III. Die von der Bekl. vorgetragenen Härtegründe stehen der Wirksamkeit der Kündigung schon deshalb nicht entgegen, weil sie einen Widerspruch nach § 574 BGB nicht erklärt hat.

B. Die Kostenentscheidung beruht auf § 91 Abs. 1 ZPO - die Entscheidung über die vorläufige Vollstreckbarkeit auf den §§ 708 Nr. 7, 711 ZPO.

C. Der Bekl. wird gemäß § 721 Abs. 1 ZPO von Amts wegen die tenorierte Räumungsfrist gewährt. Dabei berücksichtigt das Gericht zugunsten der Bekl. die gerichtsbekannt angespannte Lage auf dem Berliner Wohnungsmarkt und die besondere Lebenssituation, in der sie sich nach dem Versterben ihres Vaters befindet. Es ist andererseits aber auch zu bedenken, dass der Kl. den Verkauf der jetzt bewohnten Räume plant und mithin auf einen baldigen Zugang zu seinem Eigentum angewiesen ist. Eine besonders dringliche Situation besteht aber nicht, denn die vom Kl. zwischenzeitlich als prekär bezeichneten Lebensumstände in der gemeinsamen Wohnung nach der Trennung von seiner Lebensgefährtin sind durch deren Auszug inzwischen beendet.

Leitsatz

häufig von der Redaktion verfasst

Treten nach ausgesprochener Eigenbedarfskündigung neue Kündigungsgründe ein, die die alten ersetzen, so bleibt die Kündigung gültig, sofern es keinen Zeitpunkt gab, an dem kein berechtigter Kündigungsgrund bestand.

Der Fall

Bearbeitung des Verlags, keine Aussage des Gerichts

Der Kläger hatte mit der Beklagten am 1. Juli 2012 einen Mietvertrag über die streitgegenständliche Wohnung geschlossen.

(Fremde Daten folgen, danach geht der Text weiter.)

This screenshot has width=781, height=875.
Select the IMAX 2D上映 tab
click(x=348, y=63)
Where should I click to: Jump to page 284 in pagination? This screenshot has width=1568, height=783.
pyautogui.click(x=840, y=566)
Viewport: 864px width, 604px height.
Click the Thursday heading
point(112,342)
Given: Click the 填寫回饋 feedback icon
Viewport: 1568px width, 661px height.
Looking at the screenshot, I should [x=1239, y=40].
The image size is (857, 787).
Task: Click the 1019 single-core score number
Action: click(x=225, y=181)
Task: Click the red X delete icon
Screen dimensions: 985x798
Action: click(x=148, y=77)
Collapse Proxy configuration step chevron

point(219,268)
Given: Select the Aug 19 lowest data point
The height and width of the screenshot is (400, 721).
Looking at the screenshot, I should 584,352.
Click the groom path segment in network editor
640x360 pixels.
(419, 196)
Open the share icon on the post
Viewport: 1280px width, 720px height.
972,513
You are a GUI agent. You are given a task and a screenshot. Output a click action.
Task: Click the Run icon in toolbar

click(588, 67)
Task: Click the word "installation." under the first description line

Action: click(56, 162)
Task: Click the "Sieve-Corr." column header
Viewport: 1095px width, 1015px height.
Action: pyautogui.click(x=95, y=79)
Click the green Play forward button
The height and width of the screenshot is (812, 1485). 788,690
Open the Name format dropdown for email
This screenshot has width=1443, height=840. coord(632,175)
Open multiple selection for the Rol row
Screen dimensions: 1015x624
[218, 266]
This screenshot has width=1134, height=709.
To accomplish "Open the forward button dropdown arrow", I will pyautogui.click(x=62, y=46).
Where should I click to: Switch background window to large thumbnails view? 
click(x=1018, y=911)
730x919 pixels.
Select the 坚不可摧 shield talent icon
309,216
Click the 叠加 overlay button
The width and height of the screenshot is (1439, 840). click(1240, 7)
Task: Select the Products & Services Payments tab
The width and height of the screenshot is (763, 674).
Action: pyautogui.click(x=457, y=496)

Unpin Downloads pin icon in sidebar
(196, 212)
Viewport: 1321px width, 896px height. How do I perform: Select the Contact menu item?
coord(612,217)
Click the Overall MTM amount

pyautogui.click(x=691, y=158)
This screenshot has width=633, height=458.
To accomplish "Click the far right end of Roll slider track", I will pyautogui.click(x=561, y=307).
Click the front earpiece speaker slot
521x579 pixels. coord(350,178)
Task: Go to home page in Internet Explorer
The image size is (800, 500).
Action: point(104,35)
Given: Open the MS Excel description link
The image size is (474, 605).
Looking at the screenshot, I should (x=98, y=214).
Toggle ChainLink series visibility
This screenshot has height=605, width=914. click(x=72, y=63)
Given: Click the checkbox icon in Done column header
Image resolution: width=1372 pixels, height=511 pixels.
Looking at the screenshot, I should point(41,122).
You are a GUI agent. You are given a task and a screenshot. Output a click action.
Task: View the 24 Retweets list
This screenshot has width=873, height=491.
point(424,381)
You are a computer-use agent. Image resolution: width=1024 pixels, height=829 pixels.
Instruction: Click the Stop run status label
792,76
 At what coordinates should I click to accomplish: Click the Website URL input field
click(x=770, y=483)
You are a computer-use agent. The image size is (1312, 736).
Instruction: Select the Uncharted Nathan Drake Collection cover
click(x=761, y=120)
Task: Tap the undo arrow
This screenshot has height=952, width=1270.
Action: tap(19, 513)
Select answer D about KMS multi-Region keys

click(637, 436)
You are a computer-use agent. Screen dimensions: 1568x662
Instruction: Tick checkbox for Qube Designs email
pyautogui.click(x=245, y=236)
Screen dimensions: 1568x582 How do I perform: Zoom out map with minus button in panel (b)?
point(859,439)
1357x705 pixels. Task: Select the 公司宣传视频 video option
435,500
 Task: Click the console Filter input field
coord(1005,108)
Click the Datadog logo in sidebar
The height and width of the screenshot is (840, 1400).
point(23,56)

Bereits nach einem halben Jahr, mit Schreiben vom 18. Januar 2013, erklärte der klagende Vermieter die Kündigung wegen Eigenbedarfs, da seine Tochter plante, im Mai zu heiraten, und zur Familiengründung mehr Platz benötigte. Ihre derzeitige Wohnung war 5 m2 kleiner und verfügte über ein halbes Zimmer weniger. Darüber hinaus weist der Kläger darauf hin, dass er von den Hochzeitsplänen seiner Tochter bei Vertragsschluss nichts gewusst habe, da er seit anderthalb Jahren keinen Kontakt zu ihr hatte. Mit Schreiben vom 25. November 2013 zeigte der Kläger den Wechsel der Bedarfsperson an. Er hatte sich inzwischen von seiner Lebensgefährtin getrennt, weshalb die gemeinsam bewohnte Wohnung aufgelöst und verkauft werden sollte, und er beabsichtigte, die streitgegenständliche Wohnung selbst zu nutzen. Mit der Klage strebt der Vermieter nun die Herausgabe der Wohnung an.

Das Urteil

Bearbeitung des Verlags, keine Aussage des Gerichts

Das Gericht sah die Klage als begründet an. Bereits die ursprüngliche Kündigung war wirksam, da ein berechtigtes Interesse an der Beendigung des Mietverhältnisses bestand, auch da das zusätzliche halbe Zimmer insbesondere als Kinderzimmer geeignet sei. Darüber hinaus musste der Kläger aufgrund der Entfremdung von seiner Tochter zum Zeitpunkt des Vertragsschlusses nicht mit einem baldigen Eigenbedarf rechnen. Durch den Wechsel der Bedarfsperson wurde die Kündigung nicht unwirksam, da der Wegfall der Gründe auf eine einmal wirksame Kündigung keinen Einfluss hat. Darüber hinaus muss der Vermieter der Mieterin keinen Vertrag über die Aufhebung der Kündigungsgründe anbieten, da vor dem Wegfall dieser neue eingetreten sind, die ebenfalls eine Beendigung des Vertrags rechtfertigen.

Anmerkung

Bearbeitung des Verlags, keine Aussage des Gerichts

Es wurde auch darauf verwiesen, dass der Kläger ein berechtigtes Interesse am Auszug aus seiner derzeit bewohnten Wohnung hat, da diese im gemeinsamen Eigentum mit seiner ehemaligen Lebensgefährtin stand und verkauft werden sollte. Ihm sei in diesem Zusammenhang nicht zuzumuten, den Mietzins aus der vermieteten Eigentumswohnung zur Anmietung einer von ihm zu beziehenden Wohnung zu nutzen, da ihn dies ungewollt in die Rolle eines reinen Kapitalanlegers zwinge.